%%

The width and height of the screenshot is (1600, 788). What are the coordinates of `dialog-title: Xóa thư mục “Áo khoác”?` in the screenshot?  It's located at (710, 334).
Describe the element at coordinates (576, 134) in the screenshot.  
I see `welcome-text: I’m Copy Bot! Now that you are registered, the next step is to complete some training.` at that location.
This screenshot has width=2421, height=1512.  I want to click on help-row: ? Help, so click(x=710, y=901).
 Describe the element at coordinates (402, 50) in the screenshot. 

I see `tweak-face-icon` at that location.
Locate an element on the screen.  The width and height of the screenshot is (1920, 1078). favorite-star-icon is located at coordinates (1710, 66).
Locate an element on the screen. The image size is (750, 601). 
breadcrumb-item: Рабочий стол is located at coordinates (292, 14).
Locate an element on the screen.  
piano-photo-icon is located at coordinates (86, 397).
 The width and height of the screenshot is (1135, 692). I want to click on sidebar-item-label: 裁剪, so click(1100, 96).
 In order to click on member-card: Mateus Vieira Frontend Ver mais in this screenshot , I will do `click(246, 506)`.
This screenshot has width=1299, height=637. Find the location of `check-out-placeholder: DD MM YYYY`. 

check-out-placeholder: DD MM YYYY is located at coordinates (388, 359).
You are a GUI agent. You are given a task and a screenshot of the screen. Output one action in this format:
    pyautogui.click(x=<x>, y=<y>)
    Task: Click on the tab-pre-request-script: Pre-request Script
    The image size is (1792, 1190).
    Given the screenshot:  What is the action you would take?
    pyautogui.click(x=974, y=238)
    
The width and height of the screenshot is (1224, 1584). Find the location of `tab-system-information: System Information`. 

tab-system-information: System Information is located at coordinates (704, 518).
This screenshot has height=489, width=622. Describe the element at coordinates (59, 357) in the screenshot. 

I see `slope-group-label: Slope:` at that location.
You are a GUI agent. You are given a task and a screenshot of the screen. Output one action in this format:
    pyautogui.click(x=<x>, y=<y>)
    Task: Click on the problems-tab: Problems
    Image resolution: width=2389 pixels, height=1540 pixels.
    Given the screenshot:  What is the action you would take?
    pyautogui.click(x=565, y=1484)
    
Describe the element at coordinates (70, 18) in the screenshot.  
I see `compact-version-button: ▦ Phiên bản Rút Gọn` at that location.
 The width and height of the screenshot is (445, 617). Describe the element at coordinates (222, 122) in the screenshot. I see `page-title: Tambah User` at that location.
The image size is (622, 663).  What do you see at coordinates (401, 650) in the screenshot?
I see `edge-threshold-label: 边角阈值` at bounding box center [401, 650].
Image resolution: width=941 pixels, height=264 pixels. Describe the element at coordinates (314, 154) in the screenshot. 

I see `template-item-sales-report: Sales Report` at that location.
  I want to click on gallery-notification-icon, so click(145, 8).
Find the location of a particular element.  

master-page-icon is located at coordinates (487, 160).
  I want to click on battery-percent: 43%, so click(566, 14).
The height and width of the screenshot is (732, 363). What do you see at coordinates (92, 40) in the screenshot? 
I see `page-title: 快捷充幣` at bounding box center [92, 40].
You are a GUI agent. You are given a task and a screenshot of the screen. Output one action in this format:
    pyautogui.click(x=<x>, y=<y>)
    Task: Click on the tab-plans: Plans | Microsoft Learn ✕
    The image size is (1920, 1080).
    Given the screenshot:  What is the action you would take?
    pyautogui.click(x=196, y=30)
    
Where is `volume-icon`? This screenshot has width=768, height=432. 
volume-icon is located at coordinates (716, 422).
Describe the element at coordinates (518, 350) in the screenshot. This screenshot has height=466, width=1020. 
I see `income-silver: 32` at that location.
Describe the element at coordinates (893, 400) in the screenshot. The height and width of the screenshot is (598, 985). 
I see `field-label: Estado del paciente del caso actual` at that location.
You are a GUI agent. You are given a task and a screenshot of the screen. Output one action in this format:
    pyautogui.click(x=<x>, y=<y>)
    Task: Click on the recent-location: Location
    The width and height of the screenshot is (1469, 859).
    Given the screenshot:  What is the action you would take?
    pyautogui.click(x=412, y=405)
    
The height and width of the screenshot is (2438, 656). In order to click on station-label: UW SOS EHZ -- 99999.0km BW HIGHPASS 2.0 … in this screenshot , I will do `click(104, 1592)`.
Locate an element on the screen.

%%

EXERCISE DIRECTIONS
Copy the lines of the records above word for word, from the line containing "has width=768, height=432." through the line containing "Estado del paciente", including both of those lines.

EXERCISE ANSWER
Where is `volume-icon`? This screenshot has width=768, height=432. 
volume-icon is located at coordinates (716, 422).
Describe the element at coordinates (518, 350) in the screenshot. This screenshot has height=466, width=1020. 
I see `income-silver: 32` at that location.
Describe the element at coordinates (893, 400) in the screenshot. The height and width of the screenshot is (598, 985). 
I see `field-label: Estado del paciente del caso actual` at that location.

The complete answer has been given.